I requested him to describe his "death" to me. And he told me that his testicles had swollen and burst "being full of the pox" and out through these burst cods had poured his life.
I looked up at Jacob Lowe. His face was ruddy, his musculature good, his nose prominent and not one whit decayed. From these external signs, I felt it possible to conclude that, if he had once suffered from the pox, he was now cured of it. Such cures are rare but where they occur they have depended – in all cases I have witnessed – on the giving of mecurius sublimate, of which the chief element is mercury itself, that capricious metal to which I once likened the King. And mercury is, if the dose is not most carefully measured, a poison. I saw a man at St Thomas 's die of mercury poisoning and he died screaming and raving, as if a madness had suddenly come upon him. I smiled to myself and looked over to Pearce's stooping back. In the time it had taken me and Jacob Lowe to weed the onion patch, I had retraced the primary footsteps to this one man's lunacy.

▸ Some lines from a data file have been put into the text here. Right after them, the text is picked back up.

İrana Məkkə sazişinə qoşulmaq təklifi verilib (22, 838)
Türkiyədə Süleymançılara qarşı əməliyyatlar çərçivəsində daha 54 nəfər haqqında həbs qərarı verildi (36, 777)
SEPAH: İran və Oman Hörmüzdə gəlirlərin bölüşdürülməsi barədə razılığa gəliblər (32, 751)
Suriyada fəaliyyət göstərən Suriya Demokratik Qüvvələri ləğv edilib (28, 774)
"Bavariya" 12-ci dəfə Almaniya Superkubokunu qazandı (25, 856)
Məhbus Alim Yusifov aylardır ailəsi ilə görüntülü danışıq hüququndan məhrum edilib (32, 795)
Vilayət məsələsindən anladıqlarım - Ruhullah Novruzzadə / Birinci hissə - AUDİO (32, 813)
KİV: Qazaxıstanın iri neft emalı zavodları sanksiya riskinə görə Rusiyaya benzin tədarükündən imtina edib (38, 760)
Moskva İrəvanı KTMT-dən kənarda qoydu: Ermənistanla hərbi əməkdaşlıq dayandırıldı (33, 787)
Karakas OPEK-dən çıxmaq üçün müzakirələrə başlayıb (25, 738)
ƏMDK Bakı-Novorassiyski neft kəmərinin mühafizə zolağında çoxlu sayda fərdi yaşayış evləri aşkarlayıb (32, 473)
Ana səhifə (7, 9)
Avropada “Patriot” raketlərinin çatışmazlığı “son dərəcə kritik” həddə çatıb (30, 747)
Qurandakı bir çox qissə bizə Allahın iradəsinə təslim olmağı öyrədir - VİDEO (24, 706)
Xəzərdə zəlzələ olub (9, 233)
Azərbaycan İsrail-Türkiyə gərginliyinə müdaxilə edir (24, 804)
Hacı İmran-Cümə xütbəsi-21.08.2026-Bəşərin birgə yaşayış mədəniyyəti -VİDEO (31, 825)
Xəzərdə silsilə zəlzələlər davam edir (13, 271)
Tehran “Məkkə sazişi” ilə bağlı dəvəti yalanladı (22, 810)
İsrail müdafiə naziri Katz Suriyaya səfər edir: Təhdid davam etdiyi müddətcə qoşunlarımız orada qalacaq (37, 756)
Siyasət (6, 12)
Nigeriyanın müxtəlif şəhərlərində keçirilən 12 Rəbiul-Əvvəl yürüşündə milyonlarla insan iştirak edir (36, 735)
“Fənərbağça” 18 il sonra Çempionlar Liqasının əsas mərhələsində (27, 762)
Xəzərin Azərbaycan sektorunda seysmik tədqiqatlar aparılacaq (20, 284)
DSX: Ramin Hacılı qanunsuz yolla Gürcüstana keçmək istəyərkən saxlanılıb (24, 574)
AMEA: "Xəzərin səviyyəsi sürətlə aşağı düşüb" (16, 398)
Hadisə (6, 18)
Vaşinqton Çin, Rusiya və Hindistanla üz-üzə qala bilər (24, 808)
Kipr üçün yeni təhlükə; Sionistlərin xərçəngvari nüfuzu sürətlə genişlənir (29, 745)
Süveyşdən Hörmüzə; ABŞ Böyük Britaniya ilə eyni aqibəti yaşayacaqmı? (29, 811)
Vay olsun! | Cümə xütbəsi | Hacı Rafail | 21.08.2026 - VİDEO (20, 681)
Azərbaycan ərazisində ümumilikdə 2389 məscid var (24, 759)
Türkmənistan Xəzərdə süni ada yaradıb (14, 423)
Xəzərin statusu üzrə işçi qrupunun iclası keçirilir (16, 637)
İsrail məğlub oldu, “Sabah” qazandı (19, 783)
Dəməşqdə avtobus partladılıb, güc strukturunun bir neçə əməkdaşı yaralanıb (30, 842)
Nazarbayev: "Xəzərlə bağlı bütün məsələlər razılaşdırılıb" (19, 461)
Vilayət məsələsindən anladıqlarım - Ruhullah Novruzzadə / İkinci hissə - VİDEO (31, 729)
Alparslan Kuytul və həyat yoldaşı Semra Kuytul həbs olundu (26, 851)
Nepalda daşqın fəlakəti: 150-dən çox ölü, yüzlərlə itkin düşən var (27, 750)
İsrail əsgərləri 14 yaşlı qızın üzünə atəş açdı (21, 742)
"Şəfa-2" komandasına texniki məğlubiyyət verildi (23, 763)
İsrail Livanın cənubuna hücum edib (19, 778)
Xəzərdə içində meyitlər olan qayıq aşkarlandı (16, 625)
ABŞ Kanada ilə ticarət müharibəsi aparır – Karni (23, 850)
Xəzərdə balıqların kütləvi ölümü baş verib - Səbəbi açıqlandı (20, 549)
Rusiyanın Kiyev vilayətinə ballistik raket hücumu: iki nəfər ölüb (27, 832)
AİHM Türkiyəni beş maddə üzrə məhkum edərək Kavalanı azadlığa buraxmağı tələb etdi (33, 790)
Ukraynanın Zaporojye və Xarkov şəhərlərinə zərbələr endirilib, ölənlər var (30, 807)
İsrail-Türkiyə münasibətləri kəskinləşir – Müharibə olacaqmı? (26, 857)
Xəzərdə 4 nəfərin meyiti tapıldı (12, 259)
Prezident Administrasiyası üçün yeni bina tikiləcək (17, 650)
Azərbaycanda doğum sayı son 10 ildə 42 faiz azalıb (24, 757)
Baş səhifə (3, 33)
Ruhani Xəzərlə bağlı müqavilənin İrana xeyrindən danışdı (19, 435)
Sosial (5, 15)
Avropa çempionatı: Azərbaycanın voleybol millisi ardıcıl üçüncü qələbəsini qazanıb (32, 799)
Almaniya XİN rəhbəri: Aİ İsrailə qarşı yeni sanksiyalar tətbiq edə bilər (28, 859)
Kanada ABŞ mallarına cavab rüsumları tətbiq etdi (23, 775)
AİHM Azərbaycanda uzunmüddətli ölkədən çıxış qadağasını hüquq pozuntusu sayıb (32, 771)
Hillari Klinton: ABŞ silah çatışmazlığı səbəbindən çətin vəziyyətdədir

Neither at dinnertime nor during the afternoon did any of the friends make reference to my speech of the evening before and Pearce's lack of charity towards me seemed to confirm that he at least had been most displeased by it. I thus kept quiet to myself my conversation with Jacob Lowe and waited for the Meeting to see if Ambrose might pass judgement upon my theory. But he did not mention it, and I confess I felt somewhat cast down to think that what had appeared to me as a revelation appeared to the Keepers of Whittlesea as a thing of no consequence at all. It was only some days later that I was to discover that their way with knowledge is a quiet way. They do not snatch at it or gobble it down; they take it into themselves slowly like a physic and let it course a long time in their blood before making any pronoucement upon it.
Meanwhile, Pearce emerged from his state of foulness towards me and bade me go with him one morning in search of yet more flowers. Not far from the Whittlesea gate we came upon some pale, sweet-scented narcissus, which Pearce instructed me to pick.